__Exercise inputs__.
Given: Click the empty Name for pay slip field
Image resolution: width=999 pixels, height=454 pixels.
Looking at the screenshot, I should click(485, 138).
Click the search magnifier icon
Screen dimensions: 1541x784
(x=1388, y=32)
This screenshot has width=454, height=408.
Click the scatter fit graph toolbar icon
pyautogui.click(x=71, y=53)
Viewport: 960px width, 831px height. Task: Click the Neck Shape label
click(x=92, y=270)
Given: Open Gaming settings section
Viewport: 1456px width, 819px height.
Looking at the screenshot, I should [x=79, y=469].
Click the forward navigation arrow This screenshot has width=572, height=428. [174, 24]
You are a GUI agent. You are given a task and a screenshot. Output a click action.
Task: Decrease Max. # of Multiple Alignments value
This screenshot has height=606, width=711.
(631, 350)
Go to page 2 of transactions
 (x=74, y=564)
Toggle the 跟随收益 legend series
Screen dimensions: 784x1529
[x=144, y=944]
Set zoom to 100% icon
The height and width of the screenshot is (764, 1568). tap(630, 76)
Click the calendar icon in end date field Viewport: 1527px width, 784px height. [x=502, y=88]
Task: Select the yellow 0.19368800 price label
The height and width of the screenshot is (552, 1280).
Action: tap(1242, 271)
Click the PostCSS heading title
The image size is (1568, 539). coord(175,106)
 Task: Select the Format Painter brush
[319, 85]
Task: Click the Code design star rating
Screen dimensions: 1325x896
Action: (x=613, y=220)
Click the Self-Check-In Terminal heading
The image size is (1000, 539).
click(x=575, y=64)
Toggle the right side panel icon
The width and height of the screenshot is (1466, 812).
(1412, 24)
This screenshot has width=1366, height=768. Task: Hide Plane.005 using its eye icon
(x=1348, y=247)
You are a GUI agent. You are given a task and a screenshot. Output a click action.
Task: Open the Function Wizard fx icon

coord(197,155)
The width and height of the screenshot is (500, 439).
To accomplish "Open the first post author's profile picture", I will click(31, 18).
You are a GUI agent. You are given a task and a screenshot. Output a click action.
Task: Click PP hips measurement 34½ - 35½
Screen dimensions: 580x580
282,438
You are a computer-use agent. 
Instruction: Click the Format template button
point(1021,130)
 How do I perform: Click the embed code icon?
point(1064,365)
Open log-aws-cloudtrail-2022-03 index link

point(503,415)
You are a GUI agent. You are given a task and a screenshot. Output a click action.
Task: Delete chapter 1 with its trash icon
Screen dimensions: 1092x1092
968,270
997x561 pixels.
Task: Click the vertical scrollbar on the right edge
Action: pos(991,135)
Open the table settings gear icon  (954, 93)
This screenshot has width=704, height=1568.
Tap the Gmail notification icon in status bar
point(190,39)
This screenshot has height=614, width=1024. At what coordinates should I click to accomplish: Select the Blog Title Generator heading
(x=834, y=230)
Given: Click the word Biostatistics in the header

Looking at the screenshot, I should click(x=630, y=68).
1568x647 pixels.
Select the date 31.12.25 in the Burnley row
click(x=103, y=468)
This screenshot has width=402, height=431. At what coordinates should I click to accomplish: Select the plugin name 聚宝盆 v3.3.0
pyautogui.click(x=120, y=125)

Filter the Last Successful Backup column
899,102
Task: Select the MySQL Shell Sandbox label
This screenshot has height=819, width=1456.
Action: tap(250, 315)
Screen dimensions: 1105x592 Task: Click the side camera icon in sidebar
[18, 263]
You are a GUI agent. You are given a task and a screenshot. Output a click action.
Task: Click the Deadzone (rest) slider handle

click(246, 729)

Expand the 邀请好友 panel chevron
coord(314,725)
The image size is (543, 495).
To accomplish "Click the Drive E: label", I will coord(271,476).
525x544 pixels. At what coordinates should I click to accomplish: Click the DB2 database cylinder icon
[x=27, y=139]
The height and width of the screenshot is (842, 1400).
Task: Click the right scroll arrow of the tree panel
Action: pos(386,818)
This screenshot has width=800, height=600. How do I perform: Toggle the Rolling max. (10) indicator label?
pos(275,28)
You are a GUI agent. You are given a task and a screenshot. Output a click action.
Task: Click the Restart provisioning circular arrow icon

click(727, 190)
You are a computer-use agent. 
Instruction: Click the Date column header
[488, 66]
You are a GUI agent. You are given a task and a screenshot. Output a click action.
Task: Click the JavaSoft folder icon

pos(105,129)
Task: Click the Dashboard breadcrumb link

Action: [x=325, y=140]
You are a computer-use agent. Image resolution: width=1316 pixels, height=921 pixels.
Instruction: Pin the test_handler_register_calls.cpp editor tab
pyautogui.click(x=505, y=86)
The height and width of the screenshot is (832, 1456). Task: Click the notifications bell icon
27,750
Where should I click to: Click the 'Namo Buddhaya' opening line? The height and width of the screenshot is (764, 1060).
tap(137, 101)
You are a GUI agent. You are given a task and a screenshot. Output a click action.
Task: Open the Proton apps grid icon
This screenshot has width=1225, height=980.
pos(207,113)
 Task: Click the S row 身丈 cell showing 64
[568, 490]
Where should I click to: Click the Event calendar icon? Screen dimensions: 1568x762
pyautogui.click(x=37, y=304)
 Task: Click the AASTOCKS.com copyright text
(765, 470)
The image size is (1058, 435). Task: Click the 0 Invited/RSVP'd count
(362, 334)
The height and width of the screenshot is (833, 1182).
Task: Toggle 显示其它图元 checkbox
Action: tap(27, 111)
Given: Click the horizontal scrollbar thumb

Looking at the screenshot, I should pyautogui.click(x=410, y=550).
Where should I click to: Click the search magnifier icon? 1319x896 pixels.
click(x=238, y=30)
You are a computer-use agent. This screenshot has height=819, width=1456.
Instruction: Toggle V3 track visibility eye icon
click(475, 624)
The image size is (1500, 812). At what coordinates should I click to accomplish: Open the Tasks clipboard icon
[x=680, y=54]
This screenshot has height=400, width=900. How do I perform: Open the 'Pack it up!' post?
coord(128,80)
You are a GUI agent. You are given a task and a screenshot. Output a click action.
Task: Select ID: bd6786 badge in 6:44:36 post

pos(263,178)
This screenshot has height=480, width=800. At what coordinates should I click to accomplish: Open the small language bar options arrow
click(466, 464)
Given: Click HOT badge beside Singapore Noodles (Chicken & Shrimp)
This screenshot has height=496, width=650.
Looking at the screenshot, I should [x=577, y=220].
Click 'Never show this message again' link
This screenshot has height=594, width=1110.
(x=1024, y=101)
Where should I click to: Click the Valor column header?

__Exercise prompt__. Copy out each line of the entries that holds "computer".

__Written answer__.
You are a computer-use agent. 
You are a computer-use agent. 
You are a computer-use agent. Image resolution: width=1316 pixels, height=921 pixels.
You are a computer-use agent. This screenshot has height=819, width=1456.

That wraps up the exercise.